The case against perfection in the mean: Why it is time for an individualised approach to evidence for education
Presented by Dr ZhiMin Xiao, Graduate School of Education (UoE)
Analyses of educational interventions need to produce evidence that is relevant to specific groups of students. When a group is not the target population of an intervention, any analysis involving just that group is called subgroup analysis, which is often regarded as a statistical malpractice, as its findings are often underpowered, unreliable, prone to overinterpretation at best, or misleading at worst.
|The University of Exeter Q-Step Centre seminar|
|Date||8 November 2019|
|Time||15:30 to 16:30|
|Place||Clayden Computational Lab|
Meanwhile, researchers would be criticised for generating irrelevant evidence and accused of wasting research money if they do not conduct relevant subgroup analysis.
In this study, we estimated intervention effects for Free School Meal (FSM) pupils in English schools, which is a pre-specified subgroup in most educational trials funded by the Education Endowment Foundation (EEF) in England. Specifically, by following some established approaches to subgroup analysis in trial data analysis, we first ran a treatment-FSM interaction test for each and every outcome (84 in total) from different but independent trials to see if there is any statistically significant difference in effects between FSM and Non-FSM students. We then took an extra step to calculate separate effect sizes within the two subgroups defined by the binary FSM variable in 48 RCTs. Finally, we examined the p-values derived from the interaction tests and compared the overall effect sizes for both FSM and Non-FSM pupils with the two separate subgroup estimates in each and every study. We found that conventional interaction tests often produce self-contradictory results, which renders the effects estimated problematic and urges us to pursue an alternative to subgroup analysis.
We, therefore, propose an individualised approach to treatment effect estimation, which employs both statistical and machine learning techniques to predict the differences in factual and counterfactual outcomes for individuals who could have been allocated to different intervention arms. The predicted differences, or Individualised Treatment Effects (ITE), can help us assess how many individuals benefited from a past intervention by how much. But they can also be used as what we call Pupil Advantage Index (PAI) to assist in decision-making or planning for policy interventions yet to be implemented, as they predict how much an individual is likely to benefit from a proposed intervention under contrasting scenarios, given what we already know about the individual and an existing body of evidence, ideally from similar trials, on the same topic.

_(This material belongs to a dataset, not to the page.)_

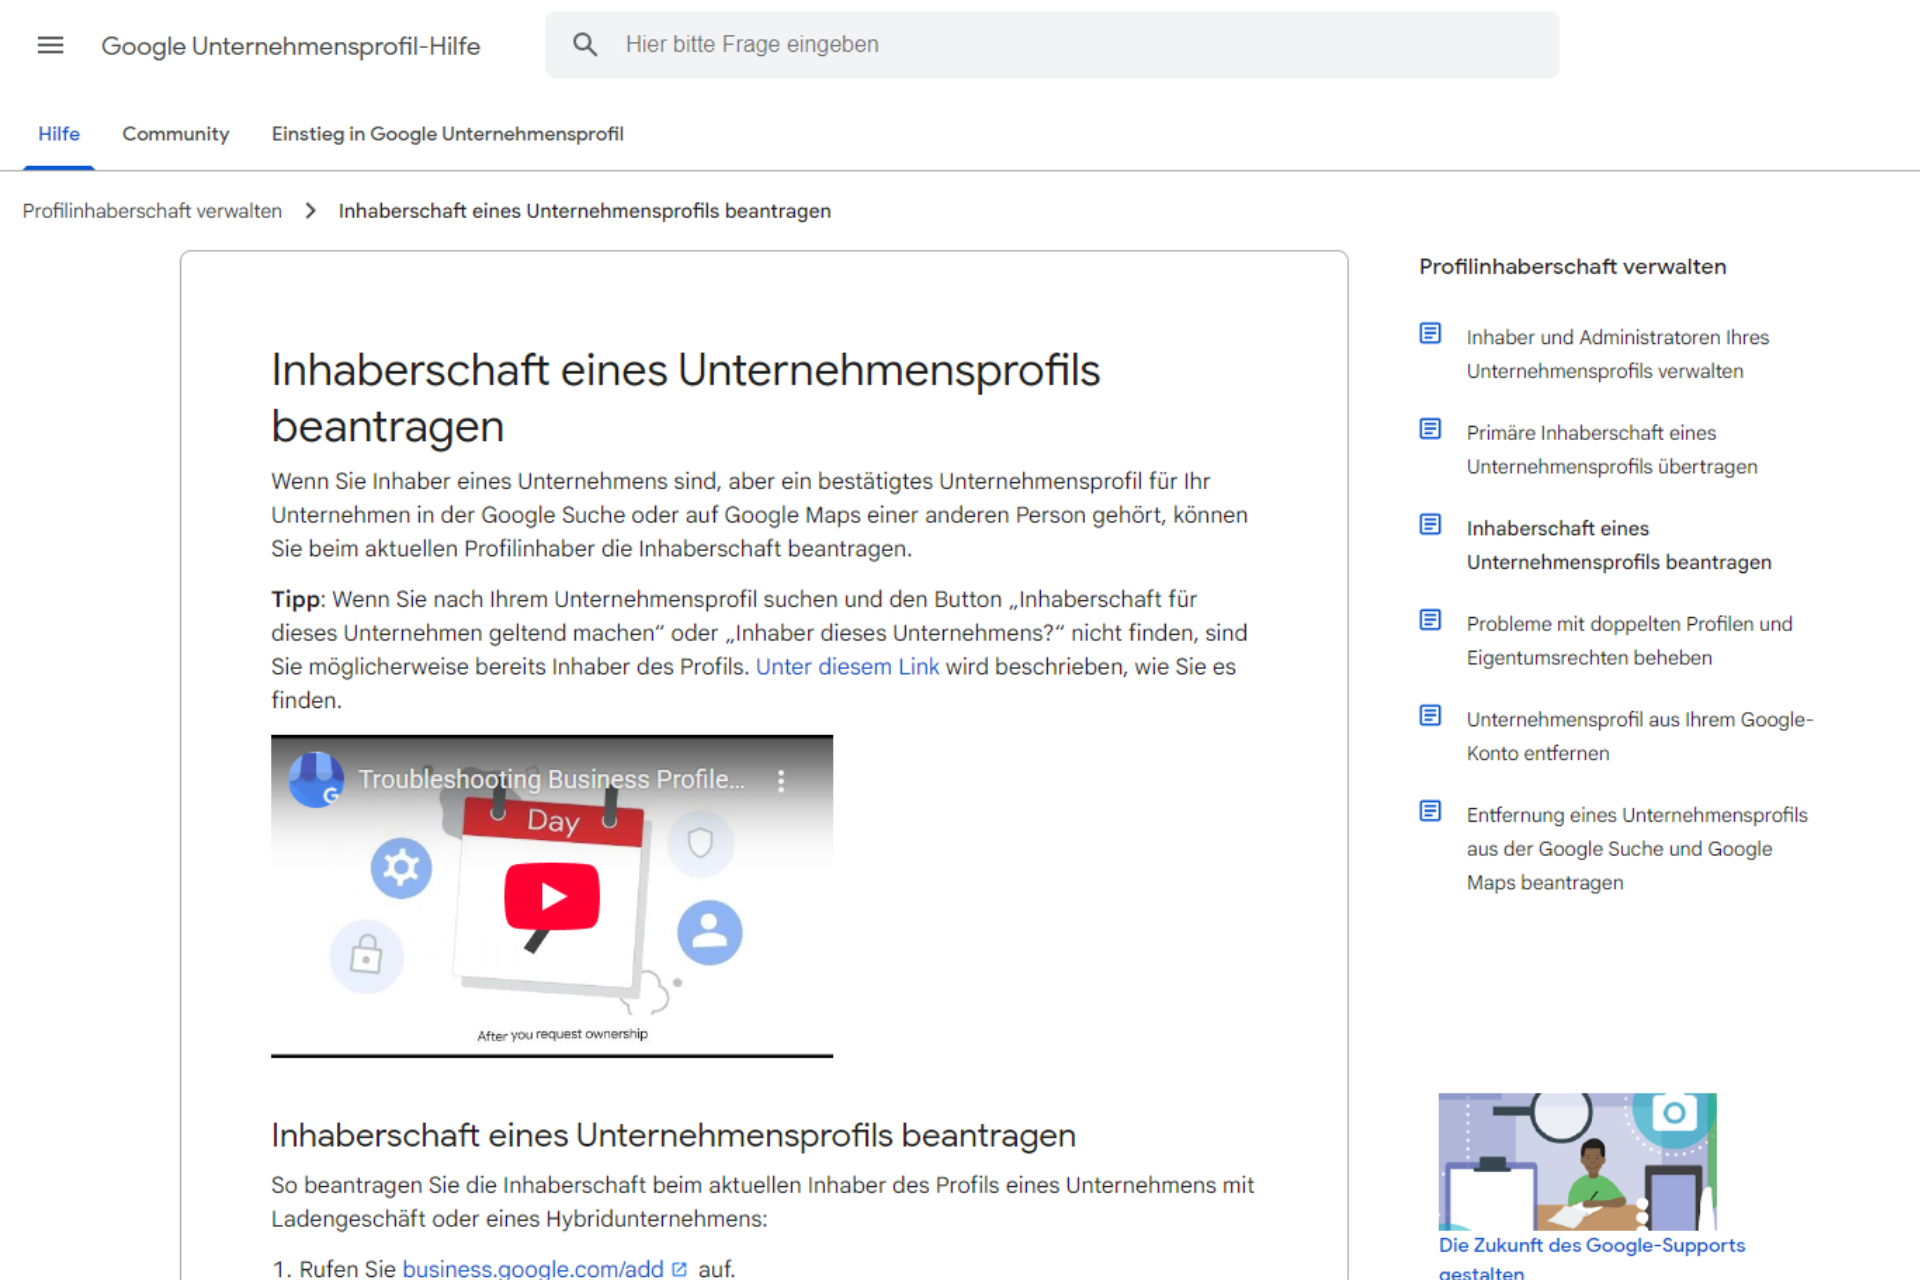Open the 'Unter diesem Link' hyperlink
Screen dimensions: 1920x1280
847,666

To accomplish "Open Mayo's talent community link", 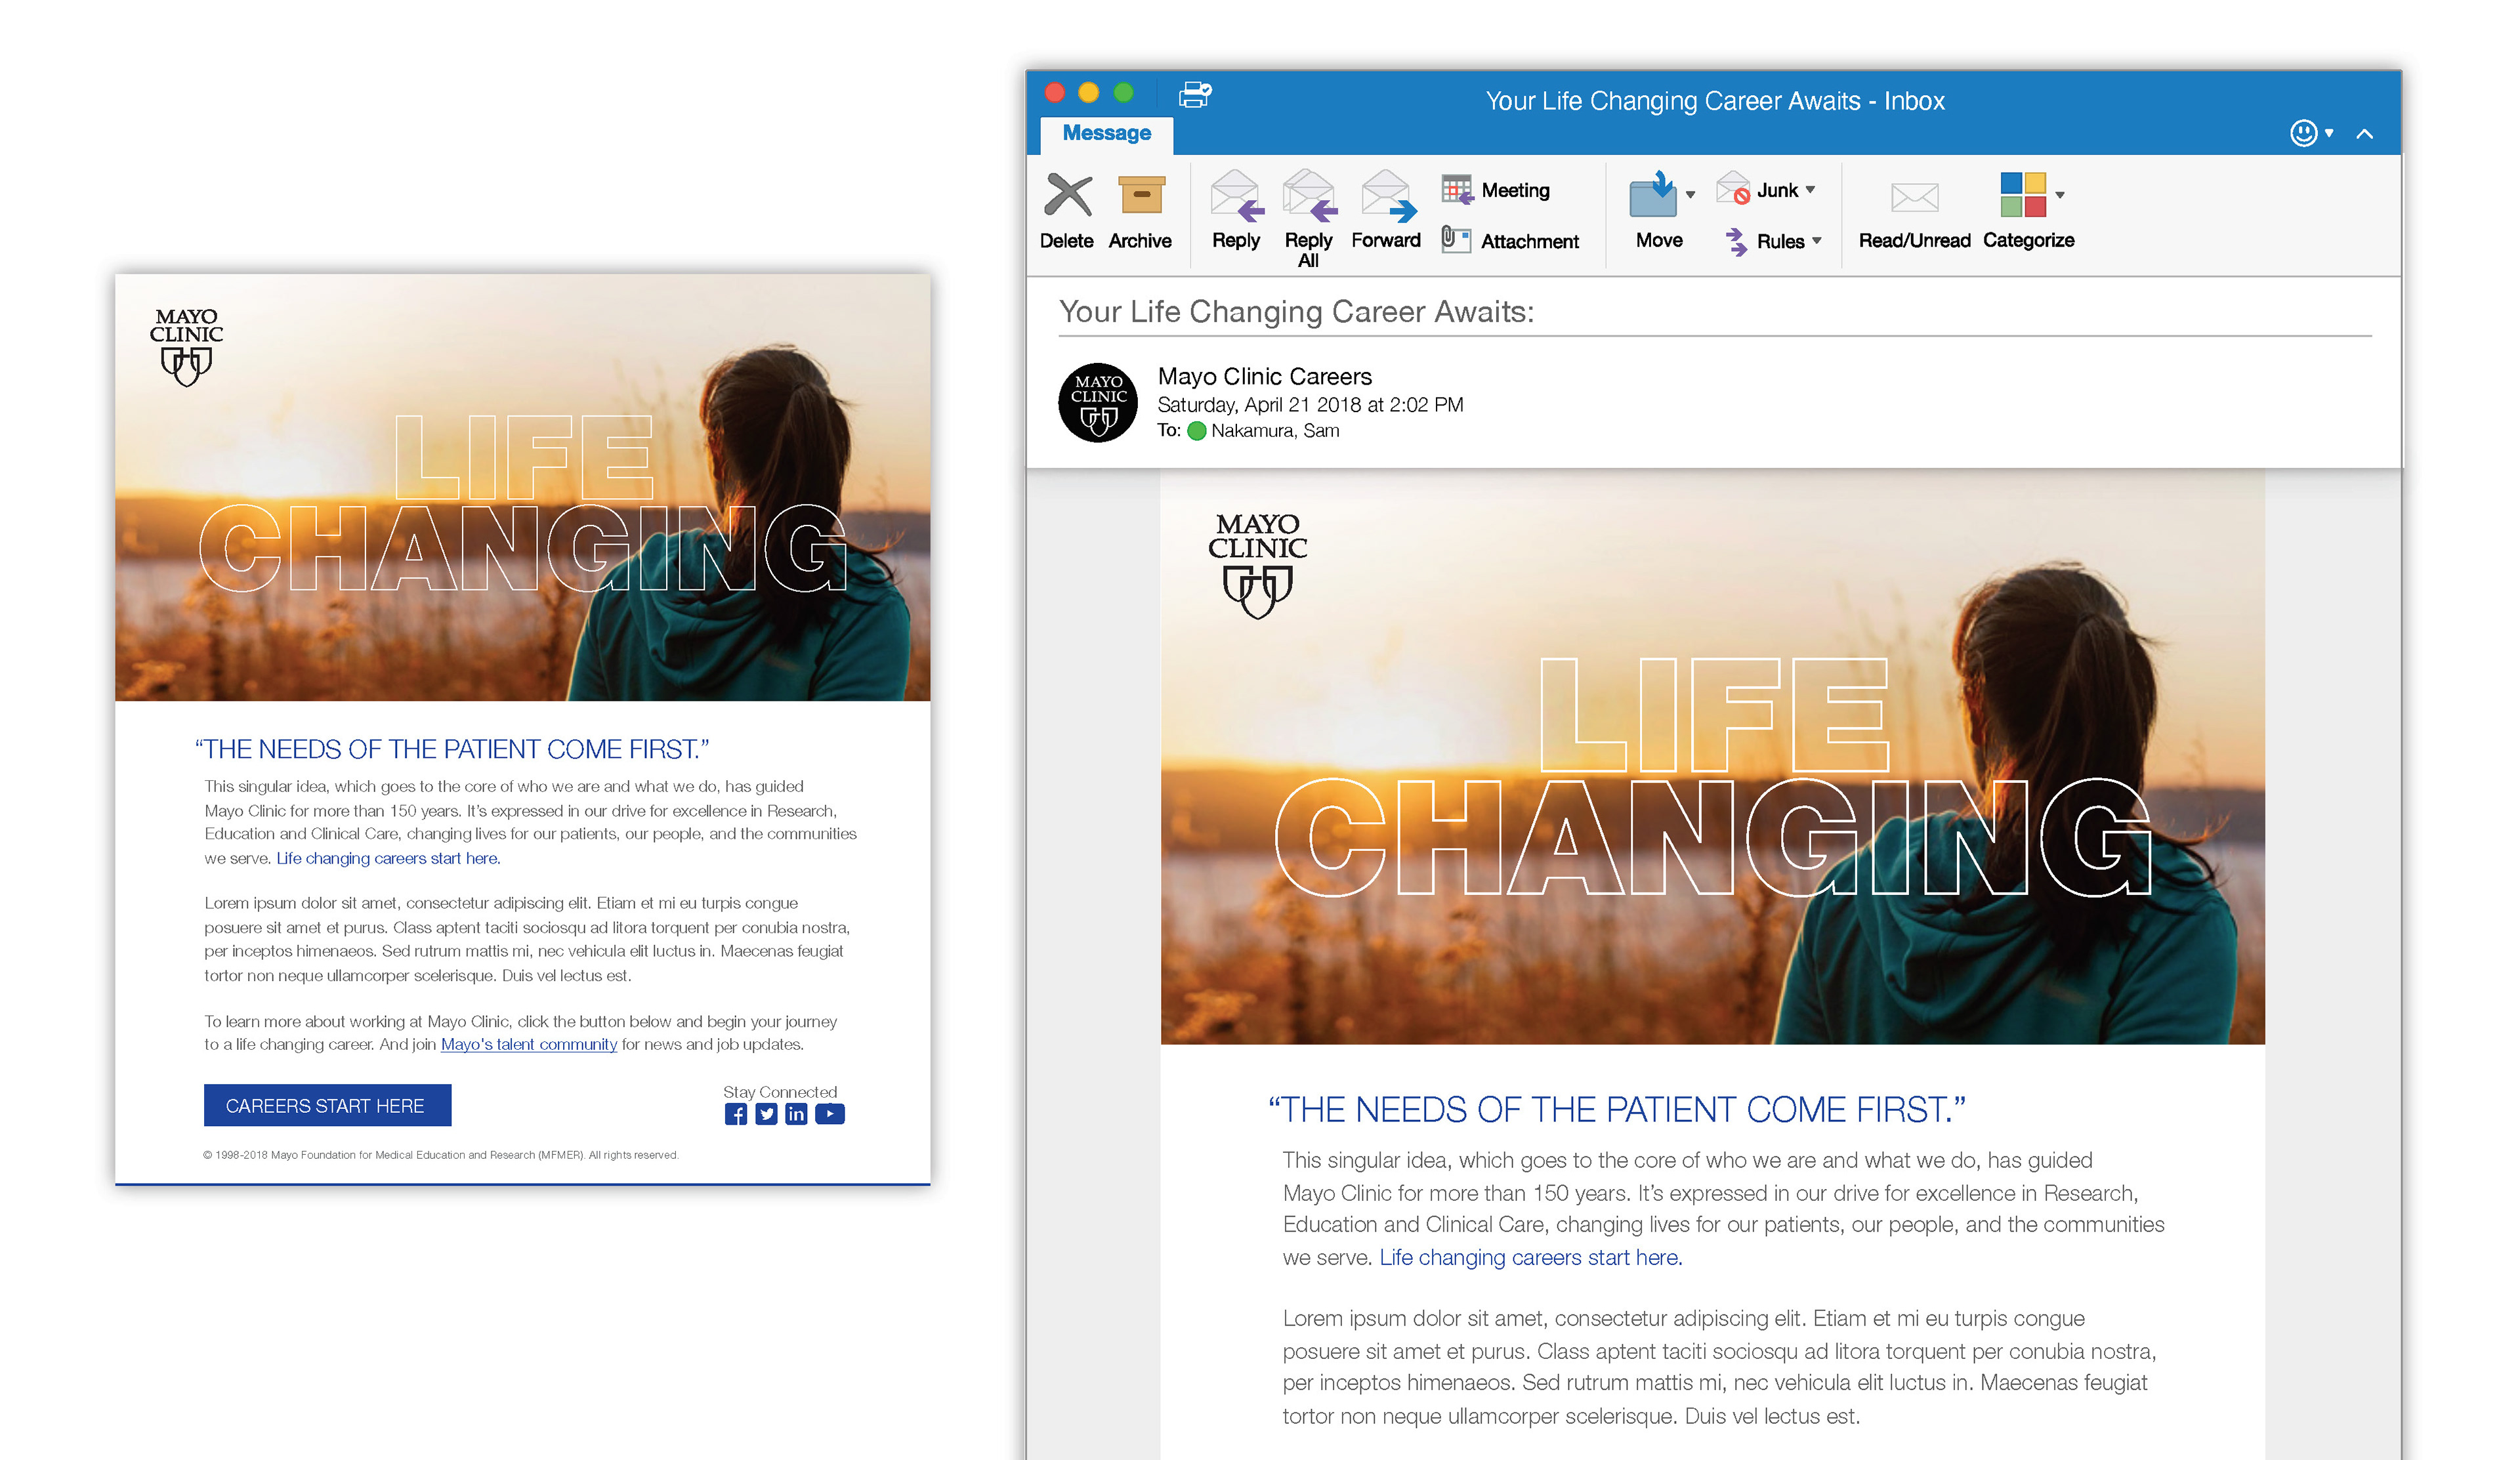I will (528, 1044).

We tested the approach described above on real RCT data from trials of different designs and scales. We demonstrate that conventional regression models can sometimes outperform machine learning algorithms in terms of prediction accuracy, but they can be too deterministic to be specific if they are not carefully pre-specified in the first place. However, machine learning techniques like Random Forests are more responsive to individual differences. More importantly, the individualised approach provides ample room for human knowledge from experts and practitioners to play significant roles in designing trials and interpreting data for better educational outcomes. We argue that it is time to focus on individuals and answer “what if” questions using prediction seen in statistical learning.
Booking not necessary, however please arrive early as seating is limited to 30.